▸ Latihan:
Tentukan apakah tiap pernyataan berikut sesuai dengan kutipan tentang RUU Masyarakat Adat. Jawab ya atau tidak, disertai kata-kata penentu dari kutipan itu.
1. Konsultasi publik RUU Masyarakat Adat Region Papua berlangsung di Kota Sorong pada Kamis, 31 Juli 2025.
2. RUU Masyarakat Adat baru satu dekade tertahan di gedung Parlemen.
3. Wakil Gubernur Papua Barat Daya bernama Ahmad Nausrau.

▸ Kutipan Pilihan:
Oleh Gamaliel M. Kaliele dan Yesnath Anthony

Pemerintah Provinsi Papua Barat Daya mendukung pengesahan Rancangan Undang-Undang (RUU) Masyarakat Adat, sembari mendesak anggota DPR RI dan Pemerintah Pusat untuk segera mengesahkan Undang-Undang tersebut agar keberlangsungan hidup Masyarakat Adat menjadi lebih terjamin di negeri ini.

Dukungan ini mencuat di sela kegiatan Konsultasi Publik RUU Masyarakat Adat Region Papua di Kota Sorong, Papua Barat Daya pada Kamis, 31 Juli 2025. Forum konsultasi yang turut dihadiri para pemimpin daerah, tokoh adat, akademisi dan perwakilan organisasi masyarakat sipil serta lembaga negara ini menjadi momen penting dalam mendorong pengesahan RUU Masyarakat Adat yang telah dua dekade mangkrak di gedung Parlemen.

Wakil Gubernur Papua Barat Daya Ahmad Nausrau mengatakan Pemerintah Provinsi Papua Barat Daya mendukung penuh proses konsultasi publik RUU Masyarakat Adat yang dinilai sebagai langkah strategis untuk membangun kebijakan dari bawah, melalui partisipasi aktif para pemangku kepentingan dan pemangku hak. Menurutnya, konsultasi ini adalah bagian dari upaya kolektif untuk membangun dasar hukum nasional yang kuat dan inklusif.

▸ Kumpulan Data:
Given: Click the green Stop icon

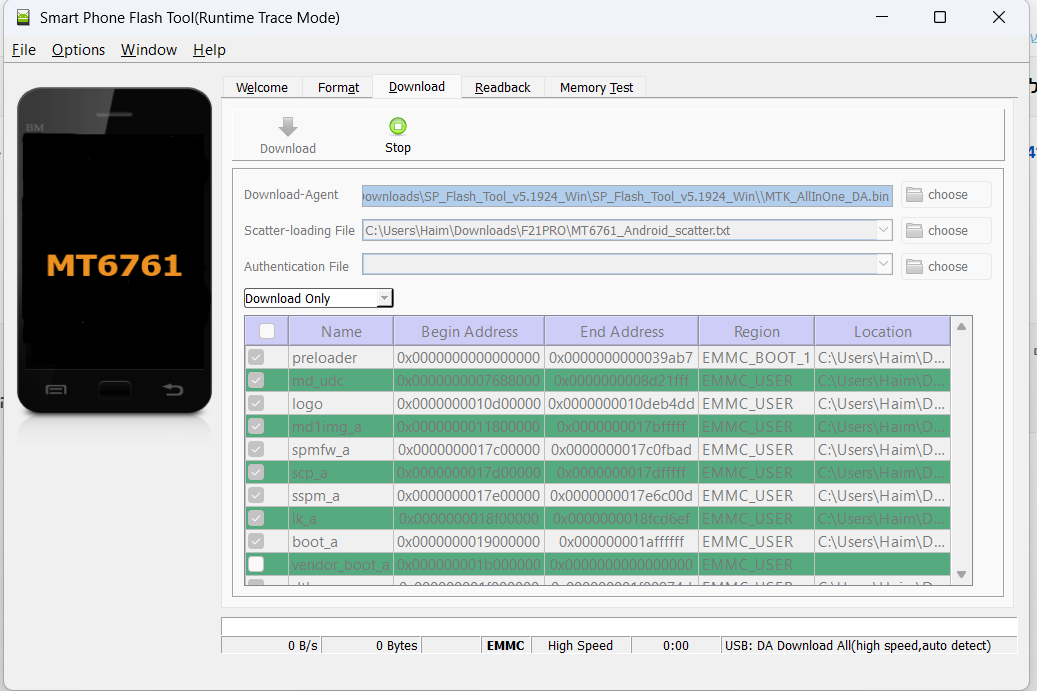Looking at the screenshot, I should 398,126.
--
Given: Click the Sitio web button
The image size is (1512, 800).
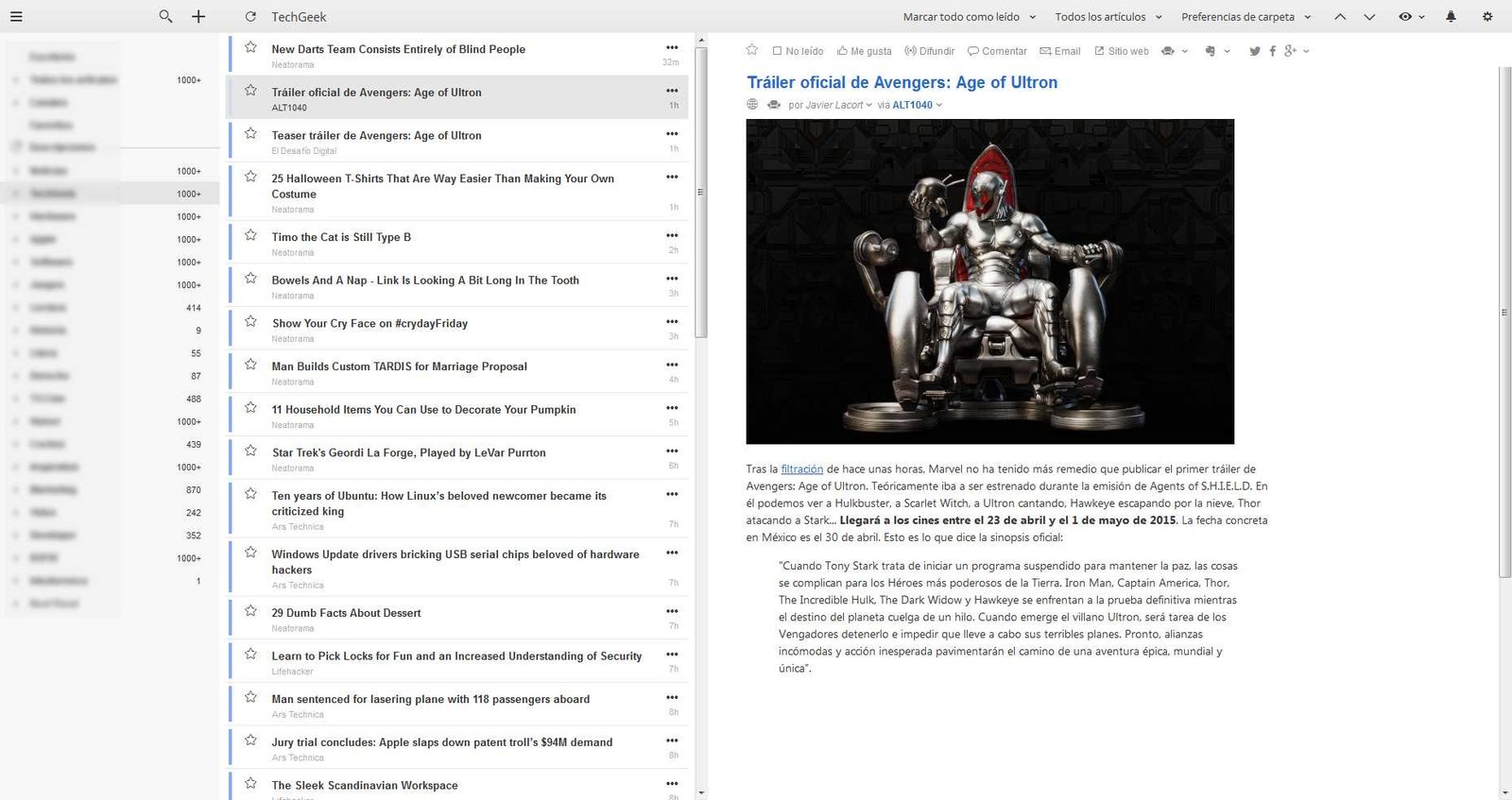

▸ Jawaban Latihan:
1. Ya: "di Kota Sorong, Papua Barat Daya pada Kamis, 31 Juli 2025"
2. Tidak: "telah dua dekade mangkrak di gedung Parlemen"
3. Ya: "Wakil Gubernur Papua Barat Daya Ahmad Nausrau"